Data drawn from a collection:

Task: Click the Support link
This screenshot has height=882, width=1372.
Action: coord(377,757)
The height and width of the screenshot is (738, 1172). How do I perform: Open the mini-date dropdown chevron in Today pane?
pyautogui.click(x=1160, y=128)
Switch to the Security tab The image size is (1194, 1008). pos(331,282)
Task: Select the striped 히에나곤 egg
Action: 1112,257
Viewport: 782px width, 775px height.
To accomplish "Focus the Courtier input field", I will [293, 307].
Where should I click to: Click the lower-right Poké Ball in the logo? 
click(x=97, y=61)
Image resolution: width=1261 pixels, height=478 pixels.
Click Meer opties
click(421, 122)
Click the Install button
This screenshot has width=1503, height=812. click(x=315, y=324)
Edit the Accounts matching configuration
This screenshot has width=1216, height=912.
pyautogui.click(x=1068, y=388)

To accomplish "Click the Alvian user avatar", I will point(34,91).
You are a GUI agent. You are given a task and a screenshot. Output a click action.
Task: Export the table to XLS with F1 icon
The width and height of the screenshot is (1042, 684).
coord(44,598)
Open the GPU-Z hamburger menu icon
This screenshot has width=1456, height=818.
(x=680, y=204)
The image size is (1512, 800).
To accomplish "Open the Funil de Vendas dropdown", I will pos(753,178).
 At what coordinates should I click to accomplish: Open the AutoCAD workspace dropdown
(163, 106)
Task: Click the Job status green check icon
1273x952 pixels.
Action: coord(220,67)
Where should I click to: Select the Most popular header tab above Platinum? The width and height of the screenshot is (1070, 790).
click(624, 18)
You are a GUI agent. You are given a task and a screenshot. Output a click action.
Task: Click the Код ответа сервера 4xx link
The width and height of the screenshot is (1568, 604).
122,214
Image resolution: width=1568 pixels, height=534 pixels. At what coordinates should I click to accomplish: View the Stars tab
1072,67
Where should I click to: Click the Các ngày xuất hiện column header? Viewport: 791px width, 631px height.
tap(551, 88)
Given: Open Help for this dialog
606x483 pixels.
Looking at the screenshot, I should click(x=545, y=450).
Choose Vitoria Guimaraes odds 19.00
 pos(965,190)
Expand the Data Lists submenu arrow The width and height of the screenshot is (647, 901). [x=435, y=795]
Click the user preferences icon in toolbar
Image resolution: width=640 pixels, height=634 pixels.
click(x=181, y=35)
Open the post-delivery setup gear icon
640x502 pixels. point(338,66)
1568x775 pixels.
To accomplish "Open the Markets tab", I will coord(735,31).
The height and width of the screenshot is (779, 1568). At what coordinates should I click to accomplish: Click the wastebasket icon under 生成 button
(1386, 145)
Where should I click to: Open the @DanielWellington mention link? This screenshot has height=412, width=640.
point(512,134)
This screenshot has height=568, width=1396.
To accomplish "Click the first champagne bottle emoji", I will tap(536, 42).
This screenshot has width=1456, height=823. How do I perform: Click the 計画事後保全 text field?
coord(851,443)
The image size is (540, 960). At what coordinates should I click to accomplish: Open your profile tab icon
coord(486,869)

TASK DETAILS >> Lay out the lines above as a numbered list, omitting any blank lines.

THE RESPONSE >>
1. Task: Click the Support link
2. This screenshot has height=882, width=1372.
3. Action: coord(377,757)
4. The height and width of the screenshot is (738, 1172). How do I perform: Open the mini-date dropdown chevron in Today pane?
5. pyautogui.click(x=1160, y=128)
6. Switch to the Security tab The image size is (1194, 1008). pos(331,282)
7. Task: Select the striped 히에나곤 egg
8. Action: 1112,257
9. Viewport: 782px width, 775px height.
10. To accomplish "Focus the Courtier input field", I will [293, 307].
11. Where should I click to: Click the lower-right Poké Ball in the logo? 
12. click(x=97, y=61)
13. Image resolution: width=1261 pixels, height=478 pixels.
14. Click Meer opties
15. click(421, 122)
16. Click the Install button
17. This screenshot has width=1503, height=812. click(x=315, y=324)
18. Edit the Accounts matching configuration
19. This screenshot has width=1216, height=912.
20. pyautogui.click(x=1068, y=388)
21. To accomplish "Click the Alvian user avatar", I will point(34,91).
22. You are a GUI agent. You are given a task and a screenshot. Output a click action.
23. Task: Export the table to XLS with F1 icon
24. The width and height of the screenshot is (1042, 684).
25. coord(44,598)
26. Open the GPU-Z hamburger menu icon
27. This screenshot has width=1456, height=818.
28. (x=680, y=204)
29. The image size is (1512, 800).
30. To accomplish "Open the Funil de Vendas dropdown", I will pos(753,178).
31.  At what coordinates should I click to accomplish: Open the AutoCAD workspace dropdown
32. (163, 106)
33. Task: Click the Job status green check icon
34. 1273x952 pixels.
35. Action: coord(220,67)
36. Where should I click to: Select the Most popular header tab above Platinum? The width and height of the screenshot is (1070, 790).
37. click(624, 18)
38. You are a GUI agent. You are given a task and a screenshot. Output a click action.
39. Task: Click the Код ответа сервера 4xx link
40. The width and height of the screenshot is (1568, 604).
41. 122,214
42. Image resolution: width=1568 pixels, height=534 pixels. At what coordinates should I click to accomplish: View the Stars tab
43. 1072,67
44. Where should I click to: Click the Các ngày xuất hiện column header? Viewport: 791px width, 631px height.
45. tap(551, 88)
46. Given: Open Help for this dialog
47. 606x483 pixels.
48. Looking at the screenshot, I should click(x=545, y=450).
49. Choose Vitoria Guimaraes odds 19.00
50.  pos(965,190)
51. Expand the Data Lists submenu arrow The width and height of the screenshot is (647, 901). [x=435, y=795]
52. Click the user preferences icon in toolbar
53. Image resolution: width=640 pixels, height=634 pixels.
54. click(x=181, y=35)
55. Open the post-delivery setup gear icon
56. 640x502 pixels. point(338,66)
57. 1568x775 pixels.
58. To accomplish "Open the Markets tab", I will coord(735,31).
59. The height and width of the screenshot is (779, 1568). At what coordinates should I click to accomplish: Click the wastebasket icon under 生成 button
60. (1386, 145)
61. Where should I click to: Open the @DanielWellington mention link? This screenshot has height=412, width=640.
62. point(512,134)
63. This screenshot has height=568, width=1396.
64. To accomplish "Click the first champagne bottle emoji", I will tap(536, 42).
65. This screenshot has width=1456, height=823. How do I perform: Click the 計画事後保全 text field?
66. coord(851,443)
67. The image size is (540, 960). At what coordinates should I click to accomplish: Open your profile tab icon
68. coord(486,869)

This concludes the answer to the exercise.